こんにちは、トリコです。
前回は夏休み中に行った 通信制高校の見学 について書きました。
今回は少し視点を変えて、次男ネコジローの 不登校の根幹にあるもの、
そして不登校を取り巻く 周囲の環境への私の想い を綴っていきたいと思います。
不登校の原因を探し続けた日々
不登校が始まった当初、私はどうしても「原因」を知りたくて、
ネコジロー本人にもたびたび聞いてしまいました。
今振り返ると、それは子どもを追い詰める行為だったと思います。
もちろん答えは出ませんでしたが、時間をかけて考えていくうちに、
「ひとつの理由ではなく、いろんな要素が絡み合っている」
という結論にたどり着きました。
浮かび上がってきた友人関係の悩み
不登校から1年あまりが過ぎ、少しずつ心を開いて話してくれるようになったネコジロー。
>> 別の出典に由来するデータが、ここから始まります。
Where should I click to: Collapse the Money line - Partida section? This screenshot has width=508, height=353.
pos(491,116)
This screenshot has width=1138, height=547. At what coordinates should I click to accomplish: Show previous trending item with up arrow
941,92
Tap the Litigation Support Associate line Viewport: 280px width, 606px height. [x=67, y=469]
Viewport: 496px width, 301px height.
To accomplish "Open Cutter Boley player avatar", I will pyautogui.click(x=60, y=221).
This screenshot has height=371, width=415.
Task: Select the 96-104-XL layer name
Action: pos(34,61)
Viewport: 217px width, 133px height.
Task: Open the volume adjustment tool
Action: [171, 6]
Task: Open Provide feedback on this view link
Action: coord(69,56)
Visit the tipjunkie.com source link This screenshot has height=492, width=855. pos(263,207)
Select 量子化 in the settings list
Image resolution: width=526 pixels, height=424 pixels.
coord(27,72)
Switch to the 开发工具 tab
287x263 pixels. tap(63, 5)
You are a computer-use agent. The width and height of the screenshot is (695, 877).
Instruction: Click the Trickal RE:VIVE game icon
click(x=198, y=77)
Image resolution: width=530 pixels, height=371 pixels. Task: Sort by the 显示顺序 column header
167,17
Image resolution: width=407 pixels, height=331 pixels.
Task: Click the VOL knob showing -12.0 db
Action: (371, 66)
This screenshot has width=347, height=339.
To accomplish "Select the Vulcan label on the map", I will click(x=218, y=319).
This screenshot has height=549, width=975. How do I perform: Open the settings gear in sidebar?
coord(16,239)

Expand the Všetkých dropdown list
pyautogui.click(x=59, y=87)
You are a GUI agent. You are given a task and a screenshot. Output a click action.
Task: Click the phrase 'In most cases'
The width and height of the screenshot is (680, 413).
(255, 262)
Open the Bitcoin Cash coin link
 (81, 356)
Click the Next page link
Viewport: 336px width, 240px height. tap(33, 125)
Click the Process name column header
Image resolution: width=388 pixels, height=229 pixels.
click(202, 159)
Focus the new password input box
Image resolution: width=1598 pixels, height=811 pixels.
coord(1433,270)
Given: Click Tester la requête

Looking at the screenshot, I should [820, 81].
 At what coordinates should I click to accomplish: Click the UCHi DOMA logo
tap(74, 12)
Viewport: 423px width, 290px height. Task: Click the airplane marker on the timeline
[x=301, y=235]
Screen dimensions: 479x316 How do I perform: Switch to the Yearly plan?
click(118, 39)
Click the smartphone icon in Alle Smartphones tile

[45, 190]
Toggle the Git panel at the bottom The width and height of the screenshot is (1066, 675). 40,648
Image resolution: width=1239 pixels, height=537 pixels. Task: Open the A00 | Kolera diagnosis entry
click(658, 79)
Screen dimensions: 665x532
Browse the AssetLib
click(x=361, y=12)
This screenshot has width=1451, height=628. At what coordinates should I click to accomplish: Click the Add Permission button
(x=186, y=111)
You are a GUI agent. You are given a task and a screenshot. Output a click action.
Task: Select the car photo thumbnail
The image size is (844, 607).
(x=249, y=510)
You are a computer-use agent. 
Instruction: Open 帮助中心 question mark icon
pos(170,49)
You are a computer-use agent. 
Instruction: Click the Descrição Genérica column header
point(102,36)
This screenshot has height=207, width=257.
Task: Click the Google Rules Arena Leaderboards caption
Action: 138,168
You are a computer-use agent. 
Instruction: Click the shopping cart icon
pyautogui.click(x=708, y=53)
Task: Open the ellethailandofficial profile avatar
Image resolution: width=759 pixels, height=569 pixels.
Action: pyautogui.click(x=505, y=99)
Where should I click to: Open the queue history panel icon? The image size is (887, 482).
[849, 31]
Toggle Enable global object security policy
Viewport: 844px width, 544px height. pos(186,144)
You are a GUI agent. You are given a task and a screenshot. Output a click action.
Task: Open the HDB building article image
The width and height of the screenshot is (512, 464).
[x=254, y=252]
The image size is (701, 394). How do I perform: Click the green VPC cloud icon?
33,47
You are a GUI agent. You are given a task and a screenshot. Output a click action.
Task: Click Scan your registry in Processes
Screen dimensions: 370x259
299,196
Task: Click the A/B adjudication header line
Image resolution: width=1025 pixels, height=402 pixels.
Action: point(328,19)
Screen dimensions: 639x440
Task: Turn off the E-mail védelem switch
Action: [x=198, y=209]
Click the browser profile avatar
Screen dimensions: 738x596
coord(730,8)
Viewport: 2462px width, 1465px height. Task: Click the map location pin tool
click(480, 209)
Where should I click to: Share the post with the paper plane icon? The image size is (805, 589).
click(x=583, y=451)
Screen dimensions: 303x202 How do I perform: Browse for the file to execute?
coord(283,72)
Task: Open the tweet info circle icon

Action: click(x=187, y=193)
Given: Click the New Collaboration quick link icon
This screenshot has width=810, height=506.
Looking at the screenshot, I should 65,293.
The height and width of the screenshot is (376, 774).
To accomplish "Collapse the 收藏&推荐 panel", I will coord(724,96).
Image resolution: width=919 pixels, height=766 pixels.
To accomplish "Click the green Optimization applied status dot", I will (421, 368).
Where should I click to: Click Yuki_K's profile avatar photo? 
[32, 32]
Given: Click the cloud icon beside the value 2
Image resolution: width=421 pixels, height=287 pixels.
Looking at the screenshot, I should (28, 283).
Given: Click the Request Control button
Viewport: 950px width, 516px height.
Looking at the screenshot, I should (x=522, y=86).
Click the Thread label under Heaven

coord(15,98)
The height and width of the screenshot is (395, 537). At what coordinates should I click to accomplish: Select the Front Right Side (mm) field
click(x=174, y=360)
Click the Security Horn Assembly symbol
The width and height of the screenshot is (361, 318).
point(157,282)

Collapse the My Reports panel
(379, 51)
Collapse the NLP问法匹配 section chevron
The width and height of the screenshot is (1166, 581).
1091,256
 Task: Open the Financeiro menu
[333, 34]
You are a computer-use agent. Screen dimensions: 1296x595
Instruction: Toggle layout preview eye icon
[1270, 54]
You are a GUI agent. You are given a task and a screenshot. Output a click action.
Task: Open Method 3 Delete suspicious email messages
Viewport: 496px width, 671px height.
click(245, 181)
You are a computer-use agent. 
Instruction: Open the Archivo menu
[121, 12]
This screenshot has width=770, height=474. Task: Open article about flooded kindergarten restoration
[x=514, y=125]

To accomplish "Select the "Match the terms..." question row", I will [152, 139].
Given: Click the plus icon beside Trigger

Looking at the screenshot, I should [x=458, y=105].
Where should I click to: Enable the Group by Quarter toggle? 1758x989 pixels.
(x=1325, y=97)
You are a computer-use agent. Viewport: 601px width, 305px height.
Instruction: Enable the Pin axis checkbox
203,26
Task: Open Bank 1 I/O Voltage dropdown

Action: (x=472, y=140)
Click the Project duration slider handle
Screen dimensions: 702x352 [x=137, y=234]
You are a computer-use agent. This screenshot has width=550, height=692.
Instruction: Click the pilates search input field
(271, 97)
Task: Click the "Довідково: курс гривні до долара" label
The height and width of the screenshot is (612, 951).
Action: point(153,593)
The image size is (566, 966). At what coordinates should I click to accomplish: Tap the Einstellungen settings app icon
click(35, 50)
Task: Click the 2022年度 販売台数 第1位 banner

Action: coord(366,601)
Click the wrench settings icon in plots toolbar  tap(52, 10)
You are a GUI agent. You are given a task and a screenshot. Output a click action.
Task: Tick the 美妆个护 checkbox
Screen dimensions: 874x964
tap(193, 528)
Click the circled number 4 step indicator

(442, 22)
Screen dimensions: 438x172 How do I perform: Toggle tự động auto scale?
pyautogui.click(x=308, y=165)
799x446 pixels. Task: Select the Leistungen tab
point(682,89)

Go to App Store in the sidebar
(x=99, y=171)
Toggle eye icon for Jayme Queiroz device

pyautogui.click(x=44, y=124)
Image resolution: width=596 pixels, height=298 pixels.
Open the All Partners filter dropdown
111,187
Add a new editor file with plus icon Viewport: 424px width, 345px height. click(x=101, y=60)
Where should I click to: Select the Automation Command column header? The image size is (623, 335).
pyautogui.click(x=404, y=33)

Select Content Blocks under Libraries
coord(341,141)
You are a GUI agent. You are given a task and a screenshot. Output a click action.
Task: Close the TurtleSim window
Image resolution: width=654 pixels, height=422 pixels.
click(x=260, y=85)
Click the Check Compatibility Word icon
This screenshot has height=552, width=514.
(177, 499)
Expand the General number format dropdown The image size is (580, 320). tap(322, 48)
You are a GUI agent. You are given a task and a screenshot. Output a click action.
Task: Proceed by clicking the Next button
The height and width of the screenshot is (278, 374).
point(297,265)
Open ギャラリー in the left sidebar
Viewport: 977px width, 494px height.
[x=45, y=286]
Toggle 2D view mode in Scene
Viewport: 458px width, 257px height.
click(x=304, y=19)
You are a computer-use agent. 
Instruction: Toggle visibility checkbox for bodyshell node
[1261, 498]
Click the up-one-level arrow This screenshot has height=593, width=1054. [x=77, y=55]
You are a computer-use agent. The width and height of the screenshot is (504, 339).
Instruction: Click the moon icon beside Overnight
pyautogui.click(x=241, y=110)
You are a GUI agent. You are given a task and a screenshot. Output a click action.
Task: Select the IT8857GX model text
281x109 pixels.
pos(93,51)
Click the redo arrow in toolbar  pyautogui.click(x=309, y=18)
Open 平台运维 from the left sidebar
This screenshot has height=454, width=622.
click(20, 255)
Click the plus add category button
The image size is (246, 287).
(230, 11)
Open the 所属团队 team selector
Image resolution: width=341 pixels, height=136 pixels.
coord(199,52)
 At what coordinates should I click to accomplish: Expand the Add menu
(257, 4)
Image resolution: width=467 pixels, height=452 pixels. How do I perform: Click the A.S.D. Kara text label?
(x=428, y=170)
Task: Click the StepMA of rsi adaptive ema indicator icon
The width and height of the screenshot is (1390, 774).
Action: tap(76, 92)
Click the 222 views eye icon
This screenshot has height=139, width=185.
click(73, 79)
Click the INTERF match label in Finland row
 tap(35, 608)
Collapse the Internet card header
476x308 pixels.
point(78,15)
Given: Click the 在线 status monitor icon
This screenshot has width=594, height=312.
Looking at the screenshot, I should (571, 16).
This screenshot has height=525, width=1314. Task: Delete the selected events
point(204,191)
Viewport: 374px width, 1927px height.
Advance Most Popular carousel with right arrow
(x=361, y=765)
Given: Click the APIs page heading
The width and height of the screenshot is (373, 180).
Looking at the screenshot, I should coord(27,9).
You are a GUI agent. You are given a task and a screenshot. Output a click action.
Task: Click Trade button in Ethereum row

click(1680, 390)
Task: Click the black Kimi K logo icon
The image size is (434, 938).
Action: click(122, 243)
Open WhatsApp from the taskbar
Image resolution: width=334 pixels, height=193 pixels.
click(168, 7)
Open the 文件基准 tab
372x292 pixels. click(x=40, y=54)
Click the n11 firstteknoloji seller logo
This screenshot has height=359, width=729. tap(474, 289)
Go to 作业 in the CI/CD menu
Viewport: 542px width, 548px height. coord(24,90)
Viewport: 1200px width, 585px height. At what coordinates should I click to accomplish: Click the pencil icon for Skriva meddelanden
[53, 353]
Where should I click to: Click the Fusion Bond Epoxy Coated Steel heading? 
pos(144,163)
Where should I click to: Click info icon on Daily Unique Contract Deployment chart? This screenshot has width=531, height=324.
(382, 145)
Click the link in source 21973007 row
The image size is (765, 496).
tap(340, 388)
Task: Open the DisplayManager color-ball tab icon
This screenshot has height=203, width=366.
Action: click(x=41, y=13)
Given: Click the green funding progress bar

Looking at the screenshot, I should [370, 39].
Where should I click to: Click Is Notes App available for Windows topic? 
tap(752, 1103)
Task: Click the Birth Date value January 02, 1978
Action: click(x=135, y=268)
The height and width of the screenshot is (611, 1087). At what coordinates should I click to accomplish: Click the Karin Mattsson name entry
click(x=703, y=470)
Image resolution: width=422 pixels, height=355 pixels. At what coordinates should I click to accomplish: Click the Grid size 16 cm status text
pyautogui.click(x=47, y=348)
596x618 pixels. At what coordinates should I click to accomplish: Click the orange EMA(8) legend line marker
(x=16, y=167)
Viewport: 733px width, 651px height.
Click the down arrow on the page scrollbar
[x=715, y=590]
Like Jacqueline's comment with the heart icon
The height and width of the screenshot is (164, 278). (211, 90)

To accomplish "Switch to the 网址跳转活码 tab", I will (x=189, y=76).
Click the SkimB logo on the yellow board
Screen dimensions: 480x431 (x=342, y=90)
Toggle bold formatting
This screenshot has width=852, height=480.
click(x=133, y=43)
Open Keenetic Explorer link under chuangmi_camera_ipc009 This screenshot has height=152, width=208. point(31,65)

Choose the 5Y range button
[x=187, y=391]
彼の口から最も多く出てきたのは 友人関係の話 でした。
- 自分から友達を作れたのは一度だけ。でもその友人は違う中学へ行ってしまった
- 今付き合いのある友人はすべて、M君という子の紹介で「自分の友人」ではない
- 遊びに誘われても疎外されたり置いていかれることが多い
- M君と2人の時は大丈夫なのに、他の子が加わると一緒になってからかわれる
- 「自分はそう言われても仕方ない存在なんだ」と思い込んでいる
聞いているだけで、私まで胸が苦しくなります。
この、友人関係の悩みが、色々絡み合うネコジローの不登校の原因の中でも、とても大きいものだと感じています。
「大切にされない関係」を手放せないもどかしさ
私は「自分を大切にしてくれない人と無理に付き合う必要はない」と伝えています。
けれどネコジローは、
「大切にしてくれる、そんな人はいない」
「からかわれても友達と呼べるのはその人たちしかいない」
と答えます。
確かに楽しい瞬間もあるのかもしれません。
けれど、先日遊びに行ったときには、不登校を揶揄され、
「悪いこと」をしているのだと責められ、
しまいには「(障害者)手帳を持っているのか」といったような、心ないことを言われたそうです。
(手帳は持っていませんが、ネコジローはADHDやうつ病があり通院しています)
「嫌だった」と話してくれましたが、それでも縁を切るようなことはできない様子…。
親として本当にやるせなく、もどかしく感じますが、良い関係を築けるようになるためには
今のこの痛みや経験がネコジローには必要なのかもしれません。
そして、先回りをして子どもの成長するチャンスを奪ってはいけない、と
もどかしさと苦しさに耐えて「見守る」ことは今の私の課題です。
不登校は「悪いこと」ではない
「不登校は甘え」「親の躾が悪い」といったような言葉を不登校について言及している場でよく見かけます。
不登校の子どもや親が、どれだけの苦しみを抱えながら、それぞれの答えにたどり着いたのか。
そして、無知や想像力の欠如から放たれる軽い言葉が、どれほど人を傷つけるのか。
これはもっと多くの人に知ってもらいたい現実です。
私はネコジローに「そのままのネコジローを受け入れてくれる世界がきっとあるよ」と伝え続けています。
そして「不登校は“悪いこと“ではない」ということも。
けれど、この考えが当事者だけでなく、社会全体に広まっていかなければ、
苦しみ続ける子や親はなくならないのではないかと感じています。
(私自身、心からそんな風に思えるようになるまで時間も知識もたくさん必要でした)
今は目の前の子どもに向き合うけれど
今の私は、何よりも目の前のネコジローと向き合うことで精一杯です。
ですが、ネコジローと向き合うことを最優先にしつつも、
自分の経験を「不登校の当事者ではない人」にも伝えていきたい。
そうすることで、ほんの少しでも偏見や無理解が減り、ネコジローだけではなく、
生きづらさを感じている子どもたちが生きやすい社会になっていくのではと思っています。